**GOAL**: Render the records as a numbered list, starting with the line that contains "Click the unlink chain icon in No event row" and continuing through the line that contains "coord(710,18)", both included. Leave out blank lines and include no other records.

**ITEMS**:
....................
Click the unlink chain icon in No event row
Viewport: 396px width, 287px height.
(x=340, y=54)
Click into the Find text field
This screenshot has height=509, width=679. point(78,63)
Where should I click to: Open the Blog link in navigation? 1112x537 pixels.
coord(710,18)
....................
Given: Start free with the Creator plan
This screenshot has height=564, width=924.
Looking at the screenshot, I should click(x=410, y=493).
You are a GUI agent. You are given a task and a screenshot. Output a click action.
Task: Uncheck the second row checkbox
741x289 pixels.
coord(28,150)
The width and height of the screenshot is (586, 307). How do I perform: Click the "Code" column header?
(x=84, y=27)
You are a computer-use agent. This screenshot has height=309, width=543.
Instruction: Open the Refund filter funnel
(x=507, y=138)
....................
**EXERCISE RESPONSE**:
1. Click the unlink chain icon in No event row
2. Viewport: 396px width, 287px height.
3. (x=340, y=54)
4. Click into the Find text field
5. This screenshot has height=509, width=679. point(78,63)
6. Where should I click to: Open the Blog link in navigation? 1112x537 pixels.
7. coord(710,18)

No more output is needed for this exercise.